Look, the functional F defined by F(f) = f(0) is defined on the set of all functions from R to C, regardless of whether they are continuous, or square-integrable, or whatever. You might be right that this function is only considered a "distribution" when it is restricted to a suitable collection of functions.

 

[jtbell]

There are no limits of integration.

The limits of integration are any range that includes the point at which δ(x) ≠ 0.

 

[strangerep]

Heh,... got to love these physicist-vs-mathematician encounters... [SCNR]

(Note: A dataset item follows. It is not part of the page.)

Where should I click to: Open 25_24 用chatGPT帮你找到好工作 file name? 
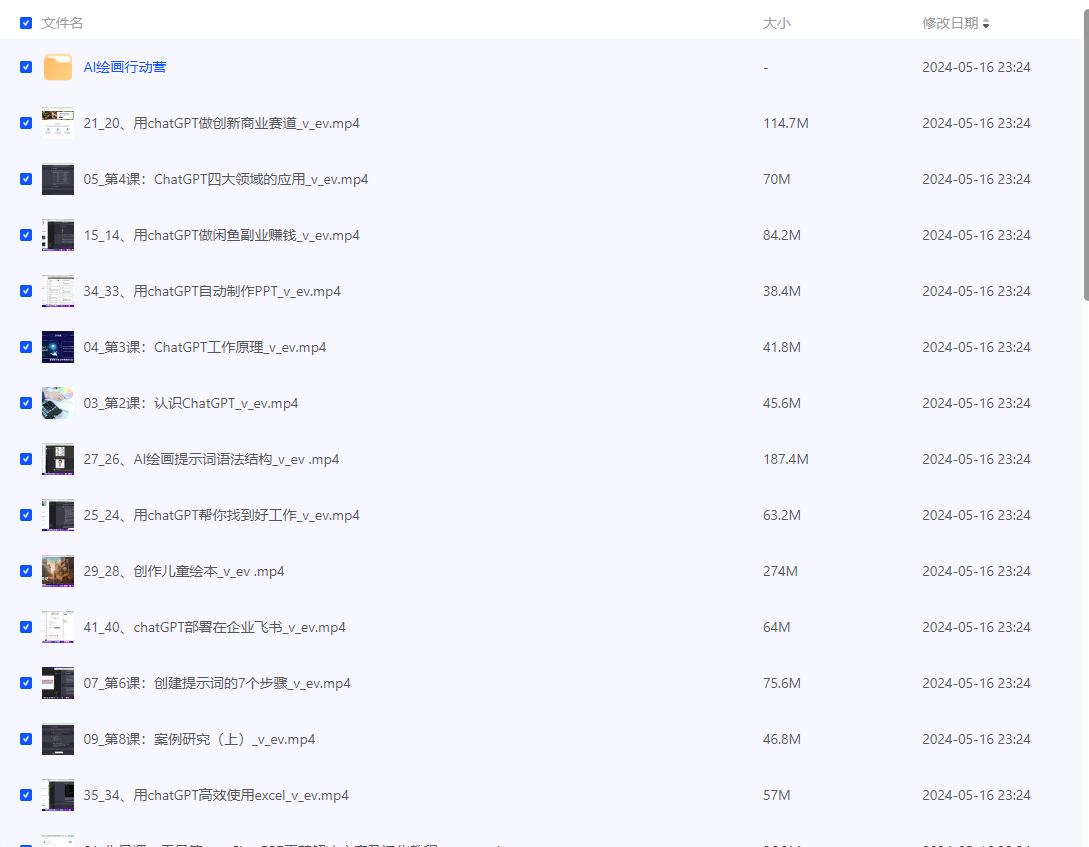[222, 516]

(To be fair, the "usual topology on the space of test functions" is far from trivial, imho.)

 

[Samy_A]

Heh,... got to love these physicist-vs-mathematician encounters... [SCNR]

(To be fair, the "usual topology on the space of test functions" is far from trivial, imho.)

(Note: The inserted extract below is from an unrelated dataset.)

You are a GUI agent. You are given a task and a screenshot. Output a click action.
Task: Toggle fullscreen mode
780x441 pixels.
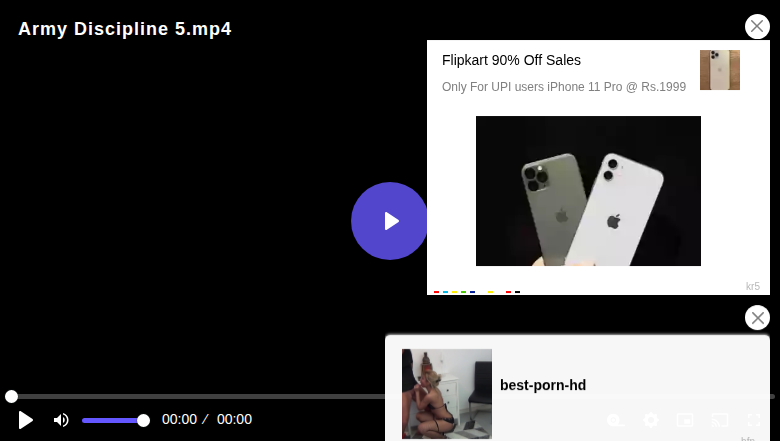tap(754, 420)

As a student, I could get really angry when someone dared to mention the delta function.

 

[strangerep]

As a student, I could get really angry when someone dared to mention the delta function.

Well? It's a generalized function, isn't it? Don't mathematicians like to generalize?

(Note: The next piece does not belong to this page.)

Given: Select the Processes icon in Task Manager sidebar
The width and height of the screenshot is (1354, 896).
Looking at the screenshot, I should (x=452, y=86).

[Edit: @Kevin McHugh: Sorry if this little side-exchange is a distraction from your main topic. Let us know if your original question is still inadequately answered.]

 

[micromass]

As a student, I could get really angry when someone dared to mention the delta function.

The delta function is a function though, just not one $\mathbb{R}\rightarrow \mathbb{R}$

 

[vanhees71]

Why do you say that? The function that takes a function f(x) and returns f(0) is a well-defined distribution. Maybe what you mean is that if we identify two functions f \sim g if \int |f(x) - g(x)|^2 dx = 0, then the delta-function distribution is ill-defined on the equivalence class. But it's perfectly well-defined on square-integrable functions, if we don't take equivalence classes.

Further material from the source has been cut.